Here the processing is the following :
- We lower the text
- Remove the punctation
- Apply lemmatization
- Keep only nouns and adjectives, this step is very useful as these type of words are the ones that describe in the most effective manner a beer.

In [None]:
from process_reviews import get_tokens

# Processes the tokens, using stopwords, removing punctuation, lemmatization and only keeping nouns and adjectives
all_tokens = get_tokens('data/reviews.txt.gz', review_limit=10000000)

### Vectorizing with TF-IDF and getting the best features out

In a straightforward way, we create a TF-IDF matrix for each tokens in the reviews (With the text pre-processing mentionned above). We then retain the *1000* most frequent word.

In [None]:
# Create a TF-IDF Vectorizer
vectorizer = TfidfVectorizer(max_features=1000, min_df = 0.005)  # Limit to top 1000 terms, showing terms that appears in at least 0.5% of the docs
X = vectorizer.fit_transform([" ".join(token) for token in all_tokens])  # Transform reviews to TF-IDF matrix

In [28]:
top_feats = set(vectorizer.get_feature_names_out())
print('Some Feature Names : ', vectorizer.get_feature_names_out()[::100])

Some Feature Names :  ['able' 'bubble' 'day' 'finish' 'ice' 'middle' 'place' 'semi' 'sweetish'
 'wet']


As we can see from the output above, when we look at random words from the 1000 words, we see that some of them are not very useful in describing a beer. They might appear but are not what we look for when trying to describe a beer.

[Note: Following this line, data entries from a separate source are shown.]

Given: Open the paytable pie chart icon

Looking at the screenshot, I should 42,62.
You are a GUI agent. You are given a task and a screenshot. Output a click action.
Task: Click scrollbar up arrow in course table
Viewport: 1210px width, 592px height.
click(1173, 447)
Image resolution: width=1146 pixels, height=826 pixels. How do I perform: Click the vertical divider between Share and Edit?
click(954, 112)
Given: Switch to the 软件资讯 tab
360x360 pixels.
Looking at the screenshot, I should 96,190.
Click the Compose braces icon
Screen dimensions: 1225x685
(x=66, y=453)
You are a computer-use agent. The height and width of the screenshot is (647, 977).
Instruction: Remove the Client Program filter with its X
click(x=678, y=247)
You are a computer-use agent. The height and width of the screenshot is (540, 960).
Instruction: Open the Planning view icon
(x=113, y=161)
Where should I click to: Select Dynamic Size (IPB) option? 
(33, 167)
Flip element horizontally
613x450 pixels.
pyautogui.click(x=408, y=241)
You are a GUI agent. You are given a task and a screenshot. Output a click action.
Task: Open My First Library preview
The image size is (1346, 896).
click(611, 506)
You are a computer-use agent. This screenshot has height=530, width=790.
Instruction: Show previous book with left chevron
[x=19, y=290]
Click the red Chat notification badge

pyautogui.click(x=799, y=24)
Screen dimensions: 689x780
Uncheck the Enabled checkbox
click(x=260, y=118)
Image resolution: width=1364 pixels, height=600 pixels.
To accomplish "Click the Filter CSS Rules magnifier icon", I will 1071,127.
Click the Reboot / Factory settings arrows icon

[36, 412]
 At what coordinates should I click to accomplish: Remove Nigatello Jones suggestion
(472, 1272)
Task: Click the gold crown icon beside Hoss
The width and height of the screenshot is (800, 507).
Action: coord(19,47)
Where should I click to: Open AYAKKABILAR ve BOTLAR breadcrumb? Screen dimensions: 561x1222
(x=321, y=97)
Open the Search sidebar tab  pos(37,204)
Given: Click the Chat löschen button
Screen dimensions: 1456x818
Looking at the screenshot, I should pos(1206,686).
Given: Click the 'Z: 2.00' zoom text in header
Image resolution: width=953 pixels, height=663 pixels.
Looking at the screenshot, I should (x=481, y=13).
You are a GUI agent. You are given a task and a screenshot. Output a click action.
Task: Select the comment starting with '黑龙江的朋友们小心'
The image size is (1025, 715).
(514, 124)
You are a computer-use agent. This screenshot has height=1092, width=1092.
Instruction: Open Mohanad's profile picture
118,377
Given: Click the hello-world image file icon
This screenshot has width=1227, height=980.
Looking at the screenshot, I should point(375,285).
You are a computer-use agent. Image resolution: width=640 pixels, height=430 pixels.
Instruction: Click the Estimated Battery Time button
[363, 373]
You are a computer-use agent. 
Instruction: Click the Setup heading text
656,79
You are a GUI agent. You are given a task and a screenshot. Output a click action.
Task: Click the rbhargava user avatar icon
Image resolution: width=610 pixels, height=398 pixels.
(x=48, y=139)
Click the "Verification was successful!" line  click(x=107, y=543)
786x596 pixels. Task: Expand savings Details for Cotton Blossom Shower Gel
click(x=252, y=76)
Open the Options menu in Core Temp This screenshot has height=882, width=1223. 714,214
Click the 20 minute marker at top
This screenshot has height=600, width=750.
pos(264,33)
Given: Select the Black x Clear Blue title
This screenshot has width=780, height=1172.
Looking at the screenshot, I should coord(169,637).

### From the top 1000 features of our TF-IDF matrix, we manually select the ones that have something to do with beer

The strategy is to look for the words that actually describe a beer. From the 1000 most common, we pick the one that are beer-related. This lexicon will be our new one for describing beer and will further used for filtering the reviews.

In [None]:
# selected from the 1000 word vocabulary of the TF-IDF matrix
beer_lexicon = {
    'beer', 'ale', 'lager', 'stout', 'porter', 'pilsner', 'ipa', 'brewer', 
 'brewery', 'brewing', 'draft', 'cask', 'bottle', 'glass', 'pour', 'tap','head', 'foam', 
    'frothy', 'bubbly', 'carbonated', 'flat', 'clarity','hazy', 'opaque', 'cloudy', 'clear', 'golden', 'amber', 'brown', 'dark', 
 'black', 'mahogany', 'ruby', 'white', 'pale', 'yellow', 'beige', 'red', 
 'floral', 'herbal', 'earthy', 'spicy', 'citrusy', 'fruity', 'sweet', 
 'sour', 'bitter', 'bitterness', 'smooth', 'rich', 'dry', 'crisp', 'creamy', 
 'sticky', 'tart', 'tangy', 'sweetness', 'malty', 'hoppy', 'aromatic', 
 'aroma', 'aftertaste', 'subtle', 'intense',
'barley', 'malt', 'malty', 'grain', 'yeast', 'hops', 'hop', 'water', 
 'spices', 'vanilla', 'chocolate', 'caramel', 'toffee', 'coffee', 'cocoa', 
 'citrus', 'orange', 'lemon', 'grapefruit', 'pine', 'oak', 'nutty', 'raisin', 
 'plum', 'cherry', 'maple', 'banana', 'berry', 'ginger','session', 'sessionable', 'pint', 'ounce', 'ounce', 'snifter', 'chalice', 
 'pub', 'bar', 'draught', 'taste', 'drink', 'drinker', 'sip', 'gulp', 
 'quaffable','balanced', 'strong', 'bold', 'weak', 'delicate', 'refreshing', 'complex', 
 'light', 'heavy', 'moderate', 'intense', 'robust', 'unique', 'classic', 
 'distinctive', 'remarkable', 'awesome', 'excellent', 'superb', 'good', 
 'decent', 'ok', 'average', 'bad', 'boring', 'cheap', 'quality','balanced', 'strong', 'bold', 'weak', 'delicate', 'refreshing', 'complex', 
 'light', 'heavy', 'moderate', 'intense', 'robust', 'unique', 'classic', 
 'distinctive', 'remarkable', 'awesome', 'excellent', 'superb', 'good', 
 'decent', 'ok', 'average', 'bad', 'boring', 'cheap', 'aged', 'vintage', 'cellar', 'oak', 'barrel', 'reserve', 'craft', 'microbrewery', 'homebrew', 'regional', 'seasonal', 'festive', 
 'holiday', 'celebration', 'festival', 'special'}

### We filter the beer-related tokens, getting rid of the rest
Every review is left with beer-related tokens whose vocabulary is the beer_lexicon

In [77]:
all_tokens_beer = [[word for word in sentence if word in beer_lexicon] for sentence in all_tokens]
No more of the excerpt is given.